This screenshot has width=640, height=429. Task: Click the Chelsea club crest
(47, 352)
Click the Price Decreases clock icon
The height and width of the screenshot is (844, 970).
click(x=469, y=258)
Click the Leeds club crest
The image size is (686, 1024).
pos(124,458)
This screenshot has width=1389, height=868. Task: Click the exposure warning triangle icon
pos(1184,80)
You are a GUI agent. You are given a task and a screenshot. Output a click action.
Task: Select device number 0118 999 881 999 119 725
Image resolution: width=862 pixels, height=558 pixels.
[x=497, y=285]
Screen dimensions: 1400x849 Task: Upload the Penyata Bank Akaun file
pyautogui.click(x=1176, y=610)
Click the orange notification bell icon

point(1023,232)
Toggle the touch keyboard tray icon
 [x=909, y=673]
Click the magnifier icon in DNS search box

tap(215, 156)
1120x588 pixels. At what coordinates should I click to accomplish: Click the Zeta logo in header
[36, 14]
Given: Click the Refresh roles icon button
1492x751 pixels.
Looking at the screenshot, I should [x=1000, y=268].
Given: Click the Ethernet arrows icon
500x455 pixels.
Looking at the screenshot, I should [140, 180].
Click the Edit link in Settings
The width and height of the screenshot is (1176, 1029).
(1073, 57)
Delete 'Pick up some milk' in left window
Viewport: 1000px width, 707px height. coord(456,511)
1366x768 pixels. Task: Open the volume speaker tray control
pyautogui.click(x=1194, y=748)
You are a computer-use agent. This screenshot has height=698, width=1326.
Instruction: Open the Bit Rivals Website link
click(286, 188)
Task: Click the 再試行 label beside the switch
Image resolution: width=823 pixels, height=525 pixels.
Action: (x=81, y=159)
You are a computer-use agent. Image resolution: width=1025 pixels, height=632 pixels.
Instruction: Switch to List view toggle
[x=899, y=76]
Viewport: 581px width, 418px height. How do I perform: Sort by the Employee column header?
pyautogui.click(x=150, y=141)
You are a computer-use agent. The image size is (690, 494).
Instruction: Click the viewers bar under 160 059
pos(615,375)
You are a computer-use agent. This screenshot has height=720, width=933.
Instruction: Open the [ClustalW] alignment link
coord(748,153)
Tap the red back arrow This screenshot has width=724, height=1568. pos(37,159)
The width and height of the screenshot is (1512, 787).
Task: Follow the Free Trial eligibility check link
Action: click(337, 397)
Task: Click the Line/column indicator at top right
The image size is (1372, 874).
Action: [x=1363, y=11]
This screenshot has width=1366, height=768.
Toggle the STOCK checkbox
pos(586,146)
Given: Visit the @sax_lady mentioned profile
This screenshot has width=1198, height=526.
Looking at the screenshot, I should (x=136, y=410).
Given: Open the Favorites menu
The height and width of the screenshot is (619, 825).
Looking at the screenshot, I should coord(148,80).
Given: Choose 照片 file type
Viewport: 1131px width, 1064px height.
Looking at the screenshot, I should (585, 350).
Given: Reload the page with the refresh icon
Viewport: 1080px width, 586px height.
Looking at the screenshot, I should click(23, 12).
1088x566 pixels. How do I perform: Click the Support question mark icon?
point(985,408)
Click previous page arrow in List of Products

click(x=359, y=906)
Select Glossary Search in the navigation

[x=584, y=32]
══════
Problem description: Here the job is to output the lines from the start of the material through the line with "has height=720, width=933.", inclusive, exactly and with nothing else.

Response area:
This screenshot has width=640, height=429. Task: Click the Chelsea club crest
(47, 352)
Click the Price Decreases clock icon
The height and width of the screenshot is (844, 970).
click(x=469, y=258)
Click the Leeds club crest
The image size is (686, 1024).
pos(124,458)
This screenshot has width=1389, height=868. Task: Click the exposure warning triangle icon
pos(1184,80)
You are a GUI agent. You are given a task and a screenshot. Output a click action.
Task: Select device number 0118 999 881 999 119 725
Image resolution: width=862 pixels, height=558 pixels.
[x=497, y=285]
Screen dimensions: 1400x849 Task: Upload the Penyata Bank Akaun file
pyautogui.click(x=1176, y=610)
Click the orange notification bell icon

point(1023,232)
Toggle the touch keyboard tray icon
 [x=909, y=673]
Click the magnifier icon in DNS search box

tap(215, 156)
1120x588 pixels. At what coordinates should I click to accomplish: Click the Zeta logo in header
[36, 14]
Given: Click the Refresh roles icon button
1492x751 pixels.
Looking at the screenshot, I should [x=1000, y=268].
Given: Click the Ethernet arrows icon
500x455 pixels.
Looking at the screenshot, I should [140, 180].
Click the Edit link in Settings
The width and height of the screenshot is (1176, 1029).
(1073, 57)
Delete 'Pick up some milk' in left window
Viewport: 1000px width, 707px height. coord(456,511)
1366x768 pixels. Task: Open the volume speaker tray control
pyautogui.click(x=1194, y=748)
You are a computer-use agent. This screenshot has height=698, width=1326.
Instruction: Open the Bit Rivals Website link
click(286, 188)
Task: Click the 再試行 label beside the switch
Image resolution: width=823 pixels, height=525 pixels.
Action: (x=81, y=159)
You are a computer-use agent. Image resolution: width=1025 pixels, height=632 pixels.
Instruction: Switch to List view toggle
[x=899, y=76]
Viewport: 581px width, 418px height. How do I perform: Sort by the Employee column header?
pyautogui.click(x=150, y=141)
You are a computer-use agent. The image size is (690, 494).
Instruction: Click the viewers bar under 160 059
pos(615,375)
You are a computer-use agent. This screenshot has height=720, width=933.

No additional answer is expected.